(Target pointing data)
☆ ☆ ☆ ☆

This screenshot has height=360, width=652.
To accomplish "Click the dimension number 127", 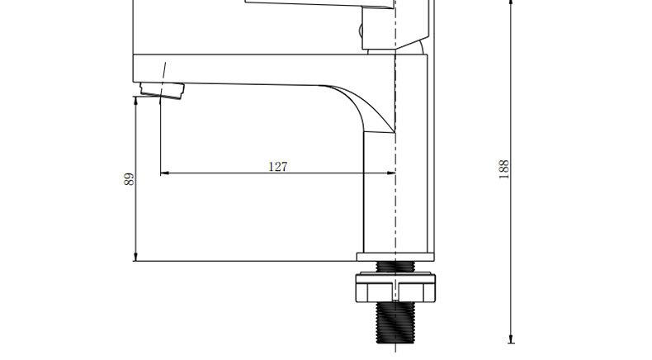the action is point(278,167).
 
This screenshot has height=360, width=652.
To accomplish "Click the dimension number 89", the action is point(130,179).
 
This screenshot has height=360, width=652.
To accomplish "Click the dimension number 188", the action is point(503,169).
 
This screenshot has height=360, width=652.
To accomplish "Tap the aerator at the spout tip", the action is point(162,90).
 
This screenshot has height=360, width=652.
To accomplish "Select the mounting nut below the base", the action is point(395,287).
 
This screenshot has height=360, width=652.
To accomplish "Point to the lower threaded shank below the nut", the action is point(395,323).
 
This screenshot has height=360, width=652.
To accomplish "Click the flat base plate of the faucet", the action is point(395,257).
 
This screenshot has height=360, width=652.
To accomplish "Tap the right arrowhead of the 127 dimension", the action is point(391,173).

☆ ☆ ☆ ☆

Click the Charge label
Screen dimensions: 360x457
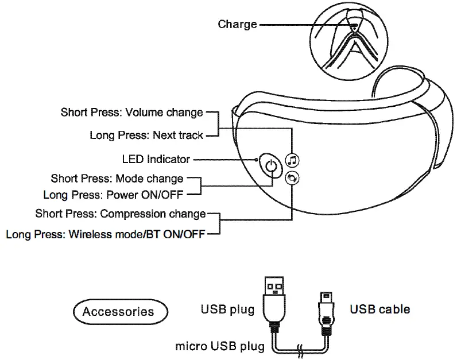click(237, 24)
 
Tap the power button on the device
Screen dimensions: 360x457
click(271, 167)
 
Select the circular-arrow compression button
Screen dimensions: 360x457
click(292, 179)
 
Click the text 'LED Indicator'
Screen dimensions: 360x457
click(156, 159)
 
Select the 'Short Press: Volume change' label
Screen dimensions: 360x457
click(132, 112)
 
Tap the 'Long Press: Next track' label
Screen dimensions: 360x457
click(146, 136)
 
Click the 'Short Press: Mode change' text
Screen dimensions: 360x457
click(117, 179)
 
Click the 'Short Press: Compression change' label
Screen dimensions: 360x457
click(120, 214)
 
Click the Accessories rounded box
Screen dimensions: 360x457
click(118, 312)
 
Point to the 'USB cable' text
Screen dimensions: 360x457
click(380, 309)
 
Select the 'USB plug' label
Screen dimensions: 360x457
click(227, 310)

☆ ☆ ☆ ☆

Starting with the line with "Point to the 'USB cable' text" and going on through the line with "click(227, 310)", rewrite only those lines of the listing, keeping every line as it is except that you scale each click coordinate by 0.2 and round it to the nearest whole number, with halves rounded up.

Answer for this exercise:
Point to the 'USB cable' text
Screen dimensions: 360x457
click(76, 62)
 
Select the 'USB plug' label
Screen dimensions: 360x457
click(45, 62)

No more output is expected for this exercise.